MADISON – Five years after former Governor Jon Corzine unceremoniously left the Trenton State House, he took to the gilded stage of Fairleigh Dickinson’s Silberman College of Business. In 2009, he lost as a Democratic incumbent in a blue state to a Republican challenger—now Governor Chris Christie. He hasn’t been seen in a public appearance since 2011, when he testified before Congress.
“I haven’t had a mic in my hand since I left politics,” said Corzine during his opening statements. His speech—titled “Life with Purpose: Reflections on Success and Failure”—did not focus on his political shortcomings, however. Instead, Corzine offered perspective to student attendees on career goals. He did so not as former governor and U.S. Senator, but as someone with a long and varied career. In addition to the time he spent in New Jersey Politics, Corzine is also a former Goldman Sachs chair.
“My political life was filled with many, many choices and sometimes it was hard to choose what direction to go in,” Corzine said. “In your business life, you have to face many of those same choices. Excellence and integrity must be pursued hand-in-hand.”
His remarks came across as somewhat canned with the clear attempt to inspire the young crowd. Corzine shared thoughts like “giving up is not an option,” “ambition is a good thing” and “you want to love, you want to like what it is what you do.” His long hiatus from the public eye was clear as he failed to break out of the inspirational monologue, though he did draw the occasional chuckle from the audience.

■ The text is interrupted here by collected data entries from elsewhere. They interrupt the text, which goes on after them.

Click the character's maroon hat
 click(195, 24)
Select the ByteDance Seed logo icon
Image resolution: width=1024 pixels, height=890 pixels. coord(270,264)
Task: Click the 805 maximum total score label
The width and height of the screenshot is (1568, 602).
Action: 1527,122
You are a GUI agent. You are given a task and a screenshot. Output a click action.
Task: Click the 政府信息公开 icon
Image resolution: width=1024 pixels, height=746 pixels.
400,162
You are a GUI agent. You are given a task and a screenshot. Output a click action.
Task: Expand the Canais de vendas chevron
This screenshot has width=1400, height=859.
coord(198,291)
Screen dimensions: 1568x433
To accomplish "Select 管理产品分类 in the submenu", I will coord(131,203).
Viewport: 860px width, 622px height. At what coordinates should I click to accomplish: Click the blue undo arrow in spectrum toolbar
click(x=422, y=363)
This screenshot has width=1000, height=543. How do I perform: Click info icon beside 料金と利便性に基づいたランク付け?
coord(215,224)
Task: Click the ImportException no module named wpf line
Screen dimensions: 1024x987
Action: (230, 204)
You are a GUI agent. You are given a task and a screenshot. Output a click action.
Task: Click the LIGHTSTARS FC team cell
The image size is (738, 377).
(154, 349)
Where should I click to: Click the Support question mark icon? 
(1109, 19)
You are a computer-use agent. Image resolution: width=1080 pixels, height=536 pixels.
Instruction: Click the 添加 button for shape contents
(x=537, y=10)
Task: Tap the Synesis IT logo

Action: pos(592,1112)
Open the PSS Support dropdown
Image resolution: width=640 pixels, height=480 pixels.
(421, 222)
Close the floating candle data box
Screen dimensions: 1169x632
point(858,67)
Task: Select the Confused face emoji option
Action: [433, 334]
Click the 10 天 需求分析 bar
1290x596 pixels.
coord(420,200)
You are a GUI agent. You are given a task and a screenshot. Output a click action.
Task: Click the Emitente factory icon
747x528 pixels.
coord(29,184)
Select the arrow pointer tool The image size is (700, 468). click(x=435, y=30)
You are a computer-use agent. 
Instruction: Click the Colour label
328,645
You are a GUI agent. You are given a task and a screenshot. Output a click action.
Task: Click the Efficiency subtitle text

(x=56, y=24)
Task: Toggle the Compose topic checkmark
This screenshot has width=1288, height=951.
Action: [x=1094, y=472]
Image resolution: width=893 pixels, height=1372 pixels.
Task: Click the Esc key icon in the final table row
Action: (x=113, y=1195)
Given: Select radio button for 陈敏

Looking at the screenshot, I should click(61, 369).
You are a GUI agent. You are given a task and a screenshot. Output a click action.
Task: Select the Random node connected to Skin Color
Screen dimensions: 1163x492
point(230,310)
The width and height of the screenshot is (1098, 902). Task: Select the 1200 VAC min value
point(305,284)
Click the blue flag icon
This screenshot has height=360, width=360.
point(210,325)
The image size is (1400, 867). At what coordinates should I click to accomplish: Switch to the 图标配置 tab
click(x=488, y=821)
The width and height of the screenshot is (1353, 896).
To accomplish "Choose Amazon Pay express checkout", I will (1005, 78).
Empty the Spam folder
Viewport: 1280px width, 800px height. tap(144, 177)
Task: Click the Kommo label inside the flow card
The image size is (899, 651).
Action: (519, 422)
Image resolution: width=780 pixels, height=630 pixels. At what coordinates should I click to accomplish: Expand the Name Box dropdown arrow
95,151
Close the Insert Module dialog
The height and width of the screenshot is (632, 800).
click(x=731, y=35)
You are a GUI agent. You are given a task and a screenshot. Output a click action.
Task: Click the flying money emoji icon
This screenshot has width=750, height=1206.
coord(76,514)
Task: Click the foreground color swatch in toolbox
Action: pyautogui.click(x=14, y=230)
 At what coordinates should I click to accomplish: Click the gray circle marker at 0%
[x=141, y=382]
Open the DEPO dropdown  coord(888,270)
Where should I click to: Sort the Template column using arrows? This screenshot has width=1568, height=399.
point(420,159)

One thing his remarks centered around was risk, and how it should be calculated carefully and often.
“My life has been filled with what I believe has been measured risk,” Corzine said. But, Corzine acknowledged that not all risk, even when measured, guarantees success, alluding to the failed MF Global, a company where he took the helm after his 2010 gubernatorial loss. The company rapidly went bankrupt and Corzine had to testify in front of Congress about the financial losses. He resigned from that position in 2011.
“I hope that someday I can talk about this issue fully,” he said.
When the remarks turned to the question and answer section, Corzine fielded questions from the student attendees on topics as varied as how renewable energy will change the economy and which courses were his favorite when he was in college. He also gave a shout out to state Senator Ray Lesniak, a late arrival.
Corzine has no ties to FDU and received no compensation for his appearance at the school. The event was part of a speaker series at the university where those with corporate experience share life experience and advise with those pursuing careers in business.
For now, it does not seem like the 68-year-old has any plans to reenter the public eye but this appearance does mark, at least, a lack of need to avoid it.